Recently, I encountered a case where a host was in a hung state, and the IPMI console of the host at that time showed the log: audit: backlog limit exceeded, and for some reasons, the NMI signal was not sent in time to trigger the kernel core dump, so I could only troubleshoot according to the existing information, and recorded the following audit buffer related configuration learning.

Audit

The Linux kernel introduced audit in 2.6 to better record various security events in the system, such as file modification events and system call events.

Configuration methods

Under the /etc/audit directory

  • Control rules: set some behavior of the audit system and modify its default settings
  • File system rules: audit files, record access to special files or directories
  • System call rules: record the system call behavior of some special applications

buffer configuration

  • Some exception logs are printed when events cannot be logged correctly.

    1
    2
    3
    
    audit: audit_backlog=321 > audit_backlog_limit=320
    audit: audit_lost=44395 audit_rate_limit=0 audit_backlog_limit=320
    audit: backlog limit exceeded
    
  • Determined by audit’s flag configuration, when flag == 1, prompt log is printed; when flag == 2, kernel panic. Default flag = 1 .

  • In the audit system, a socket buffer queue is used to hold events. Whenever a new event is received, it is logged and prepared to be added to this queue. There are several parameters to control this behavior.

    • backlog_limit
      • queue maximum length, when an event is logged that causes the queue length to exceed the limit, then a failure will occur
    • raid_limit
      • rate, if the number of events in a second exceeds the limit, then the queue will not be added and a failure will occur

Troubleshooting

  • If the event cannot be logged, then a fault will occur and the handling behavior will be determined by the flag setting
    • 0, silent, silent processing
    • 1, printk (default behavior), prints to the system log, specific print limits based on kernel parameters.
      1
      2
      3
      
      # sysctl -a | grep kernel.printk_rate
      kernel.printk_ratelimit = 5
      kernel.printk_ratelimit_burst = 10
      
    • 2, panic,kernel panic

buffer resource calculation

  • queue in memory, you need to set a reasonable backlog_limit value to prevent occupying too much memory resources, each event is around 9000 bytes, if set to 320, then occupy memory resources of 320 * 9000 = 2.7 MiB or so.

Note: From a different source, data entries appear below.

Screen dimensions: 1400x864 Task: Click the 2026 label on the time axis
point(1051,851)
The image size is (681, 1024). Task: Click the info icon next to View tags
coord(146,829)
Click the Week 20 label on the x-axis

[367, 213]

Possible problems encountered

  • audit: backlog limit exceeded
    • The IPMI console prints the above log, indicating that events are not being logged correctly and that the current number of events exceeds the backlog_limit limit, which may cause the system to hang or remain unresponsive.

      An audit buffer queue at or exceeding capacity might also cause the instance to hang or remain in an unresponsive state.

    • It is recommended to adjust the backlog_limit size according to the actual situation, such as 8192.

    • Possible causes.

      • Audit system setup parameters are not set properly.
      • File system freeze (usually due to system snapshot)
    • audit version 2.4.1-5, where the configuration is.

       1
       2
       3
       4
       5
       6
       7
       8
       9
      10
      11
      12
      
      [root@dogfood-idc-elf-65 audit]# rpm -qa |grep audit
      audit-2.4.1-5.el7.x86_64
      audit-libs-2.4.1-5.el7.x86_64
      [root@dogfood-idc-elf-65 audit]# auditctl -s
      enabled 1
      flag 1
      pid 1093
      rate_limit 0
      backlog_limit 320
      lost 0
      backlog 0
      loginuid_immutable 0 unlocked
      
    • The audit version is 2.7.6-3, where the configuration is

       1
       2
       3
       4
       5
       6
       7
       8
       9
      10
      11
      
      [root@node90 14:16:09 ~]$rpm -q audit
      audit-2.7.6-3.el7.x86_64
      [root@node90 14:16:13 ~]$auditctl -s
      enabled 1
      failure 1
      pid 1133
      rate_limit 0
      backlog_limit 8192
      lost 0
      backlog 0
      loginuid_immutable 0 unlocked
      

Note: auditd disables restart operations (RefuseManualStop = yes), so you cannot use [[systemctl]] to control service start/stop. You can use service instead: service auditd restart

Summary

Redhat recommends reasonable configuration of audit-related parameters on online servers to avoid some unexpected situations due to unreasonable parameters. However, the impact of an audit exception is not very clear, as stated in the AWS KB

An audit buffer queue at or exceeding capacity might also cause the instance to hang or remain in an unresponsive state.

However, there is no detail in the Redhat KB about what the impact might be, so this needs to be investigated.